Am I the only one that thinks things like this, or am I growing way to insane for my age?


----------



## TerribleIdeas™ (Jan 3, 2020)

Sir, this is an online autism support group.


----------



## WhoBusTank69 (Jan 3, 2020)

> I’m in my mid 20’s and I find myself asking, “Is it too late"


Just about everyone, no matter their age, feels similarly fucked. Especially if they don't actually go out and do shit.


----------



## Jonah Hill poster (Jan 3, 2020)

WhoBusTank69 said:


> Just about everyone, no matter their age, feels similarly fucked. Especially if they don't actually go out and do shit.


It even feels weird considering that people my age these days are giving themselves up by way of hardcore drugs or early suicide. People want to live it up more frequently instead of looking after their health.


----------



## Woke Blue Muttlema (Jan 3, 2020)

We are kinda in the same age group so I can tell you that you are not alone on that sentiment.
If anything, in the current times all you an do is take a deep breath, relax and see whats that something that you feel is missing. Take things as they come and dont be afraid to pursue what you want. If anything this generation is scared of being average more than being a failure so nobody is trying anymore. 
In my case I have plenty of excuses I can use on why my life isnt the way I want it to be and you have yours but that shouldnt be forever. I wish peace upon you and this new ten years can bring whatever you are seeking.


----------



## frankie muniz found dead (Jan 3, 2020)

> I find myself wanting to be a human encyclopedia, regarding learning more and more about





> anime


why do you want to show everyone how much of a consumer you are?



> Is it too late, and I feel like I’m trying to catch up to people just to show them that I’m not one-dimensional like the rest of the world?”


you are one dimensional, your "hobbies" are watching tv and playing video games like a 12 year old


----------



## Bad Gateway (Jan 3, 2020)

You realize that literally everyone who has ever said "I want to learn more about anime" has trooned out in 30 days, right?


----------



## Jonah Hill poster (Jan 3, 2020)

frankie muniz found dead said:


> why do you want to show everyone how much of a consumer you are?
> 
> 
> you are one dimensional, your "hobbies" are watching tv and playing video games like a 12 year old


By anime, I don’t mean current.
Old anime from the 70’s > new anime with mōe stuff

Also I haven’t watched TV in years, so compared to my parents, I’m more diverse than them in the way of thinking.


----------



## Woke Blue Muttlema (Jan 3, 2020)

albertbrown26 said:


> By anime, I don’t mean current.
> Old anime from the 70’s > new anime with mōe stuff
> 
> Also I haven’t watched TV in years, so compared to my parents, I’m more diverse than them in the way of thinking.


I get your idea, a kenny laurdale kind of guy. If that's what you want go for it.


----------



## Jonah Hill poster (Jan 3, 2020)

dotONION said:


> You realize that literally everyone who has ever said "I want to learn more about anime" has trooned out in 30 days, right?

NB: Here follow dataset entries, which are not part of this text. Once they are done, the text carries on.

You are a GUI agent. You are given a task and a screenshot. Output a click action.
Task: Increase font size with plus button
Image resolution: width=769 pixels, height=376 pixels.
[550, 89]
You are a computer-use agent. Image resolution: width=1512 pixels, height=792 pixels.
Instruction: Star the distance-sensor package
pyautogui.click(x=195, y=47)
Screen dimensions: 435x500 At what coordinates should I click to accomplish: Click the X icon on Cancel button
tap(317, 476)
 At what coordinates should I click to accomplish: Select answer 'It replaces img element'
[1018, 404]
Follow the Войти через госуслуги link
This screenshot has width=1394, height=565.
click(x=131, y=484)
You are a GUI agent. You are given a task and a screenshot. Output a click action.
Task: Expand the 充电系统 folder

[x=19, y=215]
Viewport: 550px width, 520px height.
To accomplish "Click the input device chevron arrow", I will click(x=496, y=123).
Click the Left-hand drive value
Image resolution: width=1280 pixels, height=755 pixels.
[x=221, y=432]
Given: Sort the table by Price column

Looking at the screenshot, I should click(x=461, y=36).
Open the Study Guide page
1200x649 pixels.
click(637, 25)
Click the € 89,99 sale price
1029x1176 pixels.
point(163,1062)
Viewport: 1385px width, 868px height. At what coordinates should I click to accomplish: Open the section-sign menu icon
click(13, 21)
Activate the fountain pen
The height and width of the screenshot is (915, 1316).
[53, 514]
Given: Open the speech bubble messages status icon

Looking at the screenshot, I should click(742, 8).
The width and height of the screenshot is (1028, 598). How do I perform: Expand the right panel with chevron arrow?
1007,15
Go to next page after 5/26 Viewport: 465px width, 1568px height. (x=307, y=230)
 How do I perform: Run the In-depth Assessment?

Okay I laughed out loud with that.
But I’m not doing it as a “Look at me, I’m special because I know a few episodes of Demon Slayer”. I already reminisce of the days when it used to be a niche hobby to read manga.


----------



## Tookie (Jan 3, 2020)

Pop culture shit is a waste of your time and you'll regret it in 10 years. The books and world history stuff, maybe focus on that.


----------



## Bad Gateway (Jan 3, 2020)

Something I learned after exiting my 20s is that outside of undergrad  (realistically, high school), the playing field is level, but all obvious exemptions apply. Meaning, if you want to do something or learn something, whether it's a practical skill or a hobby or even a career path, you can and should do it. Because the constantly overlooked truth is that average is good enough. Expectations are what need to be managed, coping with the subject at hand is often far easier than you getting in the way of yourself. Like, take guitar for example. If you know a few chords and can play them well and in some songs, you know the guitar enough to claim it. If you know a few chords and maybe something like fingerpicking or a few jazz chords, you're already above average, and that should be enough, or so I think.


----------



## Tookie (Jan 3, 2020)

I would also add that burying yourself in books isn't going help your "late bloomer" status if it's bothering you and may make it worse if you focus too much on it at the expense of real world experiences. By all means, you should do that too, but ideas like moving to Asia for a while will probably feel much more fulfilling to you in the long run than doubling-down on reading Wikipedia.


----------



## Woke Blue Muttlema (Jan 3, 2020)

Tookie said:


> I would also add that burying yourself in books isn't going help your "late bloomer" status if it's bothering you and may make it worse if you focus too much on it at the expense of real world experiences. By all means, you should do that too, but ideas like moving to Asia for a while will be probably feel much more fulfilling to you in the long run than doubling-down on reading Wikipedia.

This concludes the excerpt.